Philadelphia 4, Atlanta 0

ESPN.com – MLB – Recap – Phillies at Braves – 04/19/2003

Oh, well. Mike Hampton’s debut could have been worse. He pitched five innings, gave up six hits, walked four, only struck out one and threw two wild pitches. All the runs were his. Still, he pitched well enough to give the Braves a chance except that they had no offense. Vicente Padilla threw a complete-game shutout for the Phillies.

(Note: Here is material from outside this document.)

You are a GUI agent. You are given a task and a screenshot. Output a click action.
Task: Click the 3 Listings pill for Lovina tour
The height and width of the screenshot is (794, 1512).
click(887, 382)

The Braves managed only four hits — one apiece by Furcal, Matt Franco, Sheffield, and Chipper. Franco hit second, with Giles banished to the eighth spot in the order. Sheffield now has a 16-game hitting streak. Javy Lopez pulled his hamstring running out a grounder and was replaced by Henry Blanco, which didn’t help. If Javy is going to be unavailable for any length of time, the Braves need to send down a pitcher and call up the red-hot Johnny Estrada. And play him rather than sit him while Blanco does his Steve Torrealba impression at the plate.

The pitcher sent down for Hampton was Jason Marquis, which isn’t really a surprise. Jason wasn’t happy as a reliever, obviously, and the Braves need to get him some work as a starter. Right now, if they need an emergency starter it would be Trey Hodges or Jung Bong. Both pitched today, and effectively enough. Bong threw two shutout innings, though he did allow three hits, and Hodges pitched a one-hit ninth.

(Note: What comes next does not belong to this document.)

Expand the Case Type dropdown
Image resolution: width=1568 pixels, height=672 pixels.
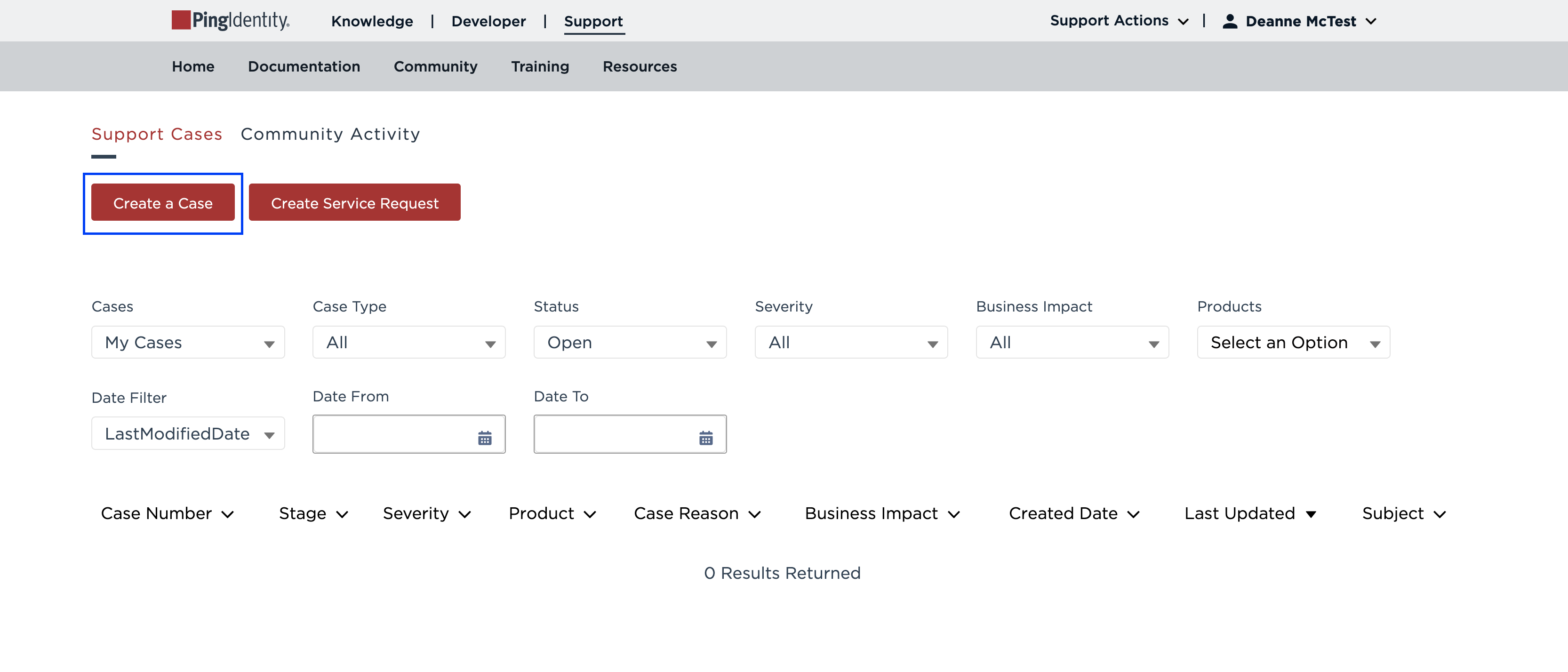(x=408, y=342)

Shane Reynolds gets his second start tomorrow. If Jason Marquis is going to come back — at least before roster expansion — Reynolds is who he’d likely replace.

3 thoughts on “Philadelphia 4, Atlanta 0”

  1. With ten baserunners and 2 wild pitches in 5 innings, his start was about what I’d have expected. Sigh.

    Be nice to see Bong get a start here or there.

  2. I don’t know anyone who was more disappointed by the Hampton signing than me. 6 years at $8.1m is ludicrous for a pitcher whose pre-Coors performance was good, but not consistently dominant.

    But the last two runs should be shared with Blanco. With runners on 1st and 2nd, two wild pitches scored one and left a runner on 3rd where he scored via a sac fly. While there is no functional difference between the PB and WP, both pitches *should* have been blocked. Blanco reached to his left without moving his body and neither pitch was that far from the target. The announcers kept making excuses about how much movement Hampton was getting and how little Blanco had played with him, but a major league catcher – let alone one as purportedly defensively sound as Blanco – should have made the plays.